Exercise ::
The expected output is the full data, repeated exactly, without pictures.

Material shown ::
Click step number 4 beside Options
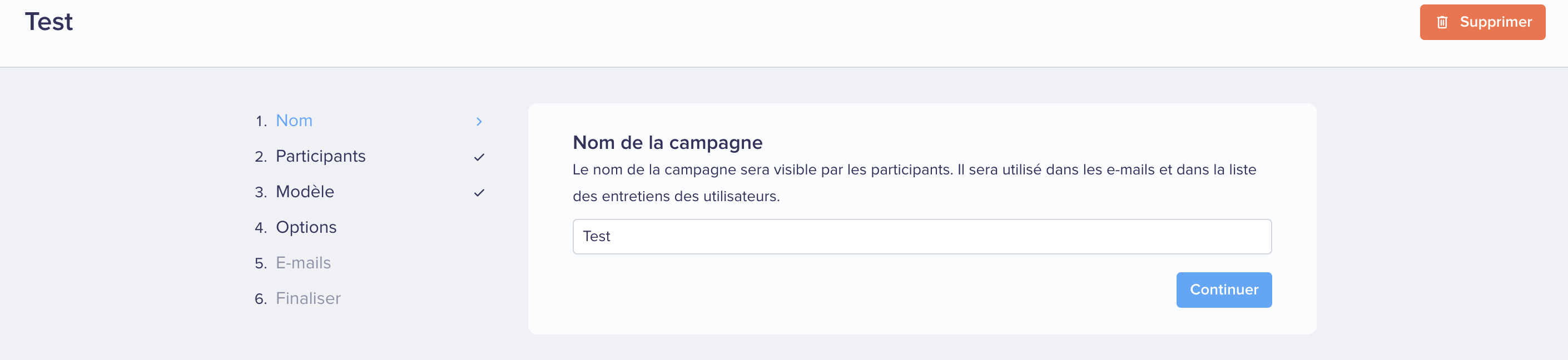 tap(261, 228)
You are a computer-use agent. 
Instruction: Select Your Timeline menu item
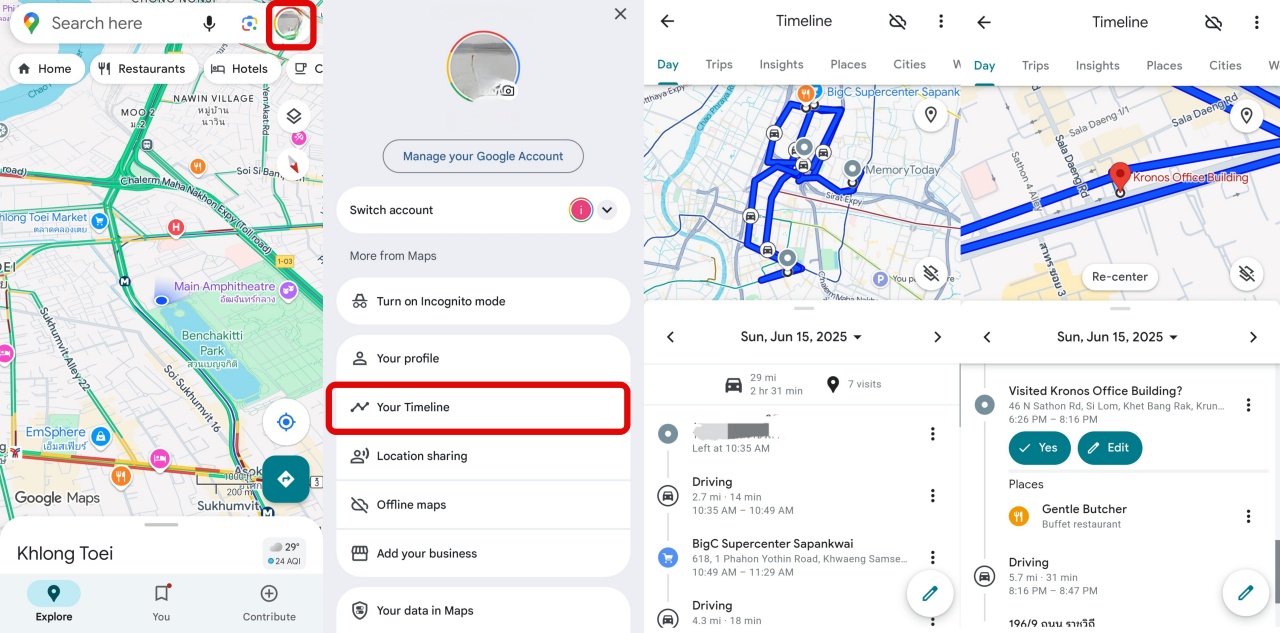478,407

Finished task ::
Click step number 4 beside Options
 tap(261, 228)
You are a computer-use agent. 
Instruction: Select Your Timeline menu item
478,407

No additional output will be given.